▶ Elenco dei compiti:
1. Estrai dal testo sulle infrastrutture il passo da "Dà parecchia importanza" a "fossero altre Amministrazioni?", senza cambiare nulla.
2. Stabilisci se le seguenti affermazioni concordano con il testo sulle infrastrutture e, per ognuna, rispondi sì o no citando alla lettera le parole decisive del testo: (a) Senza infrastrutture adeguate si rischia di restare fermi. (b) All'orizzonte si vedono scenari negativi. (c) La Casa della Salute va attivata nel "San Lazzaro".
3. Prosegui il testo sulle infrastrutture a partire dall'ultima frase riportata.

══ Estratto della pagina

Dà parecchia importanza alle infrastrutture…
«Sono il cuore della nostra crescita sostenibile e dello sviluppo delle nostre aziende, oltre che del nostro turismo. Senza infrastrutture adeguate rischiamo di restare fermi. All’orizzonte si intravedono scenari positivi: ecco perché dobbiamo mantenere una posizione univoca, come si sta facendo pure per l’attivazione della Casa della Salute nel “San Lazzaro”».
Non le dispiacerebbe se a inaugurare queste opere in corso fossero altre Amministrazioni?

════
══ Materiale

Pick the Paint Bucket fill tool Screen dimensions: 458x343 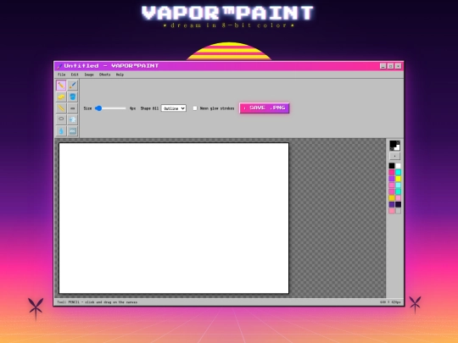point(73,97)
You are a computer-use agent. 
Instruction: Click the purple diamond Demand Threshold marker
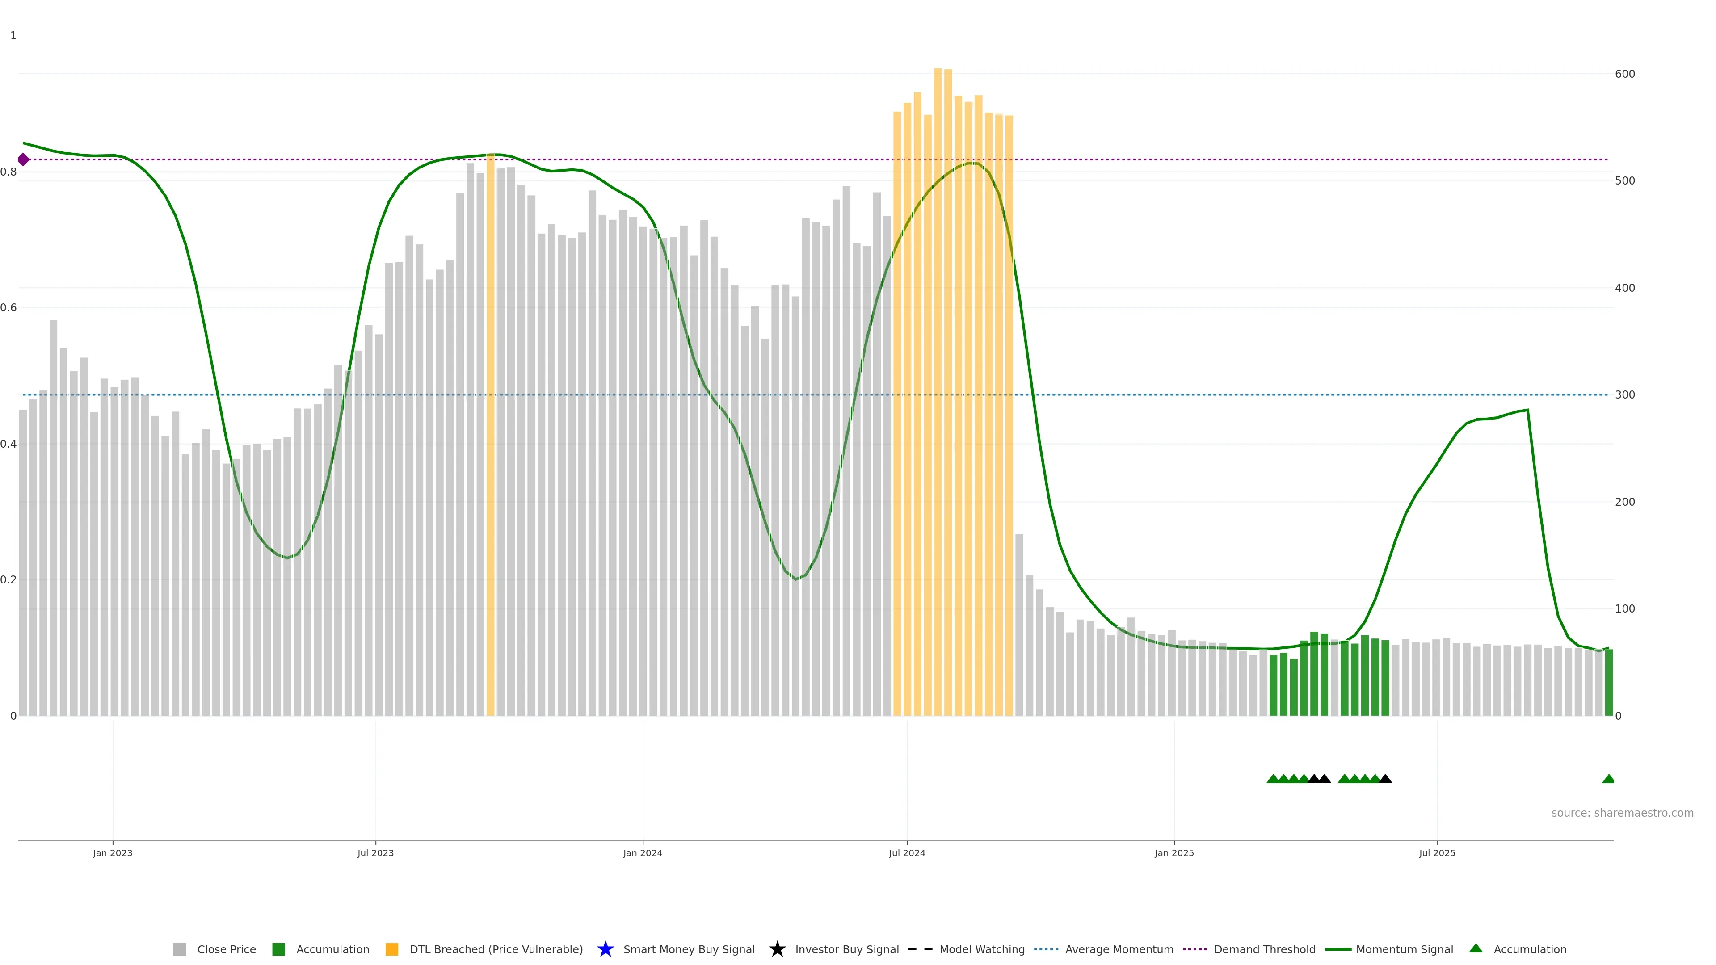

════

▶ Risultati per compito:
1.
Dà parecchia importanza alle infrastrutture…
«Sono il cuore della nostra crescita sostenibile e dello sviluppo delle nostre aziende, oltre che del nostro turismo. Senza infrastrutture adeguate rischiamo di restare fermi. All’orizzonte si intravedono scenari positivi: ecco perché dobbiamo mantenere una posizione univoca, come si sta facendo pure per l’attivazione della Casa della Salute nel “San Lazzaro”».
Non le dispiacerebbe se a inaugurare queste opere in corso fossero altre Amministrazioni?

2.
(a) Sì: "Senza infrastrutture adeguate rischiamo di restare fermi."
(b) No: "All’orizzonte si intravedono scenari positivi"
(c) Sì: "per l’attivazione della Casa della Salute nel “San Lazzaro”"

3.
«No, contano il bene e lo sviluppo di Alba e del territorio. Penso solo a questo, cercando di prendere le distanze da un certo tipo di politica, urlata e ideologizzata, che si preoccupa quasi esclusivamente delle scadenze elettorali piuttosto che del benessere collettivo. Quello di guardare alla crescita del territorio è un atteggiamento virtuoso che, per fortuna, tutte le Amministrazioni albesi del passato hanno avuto e oggi si vedono i risultati».
Detto questo, si ricandiderà?
«È prematuro parlarne. Nell’ultimo anno continuerò a fare del mio meglio per gettare nuove basi affinché Alba e il territorio possano crescere ancora».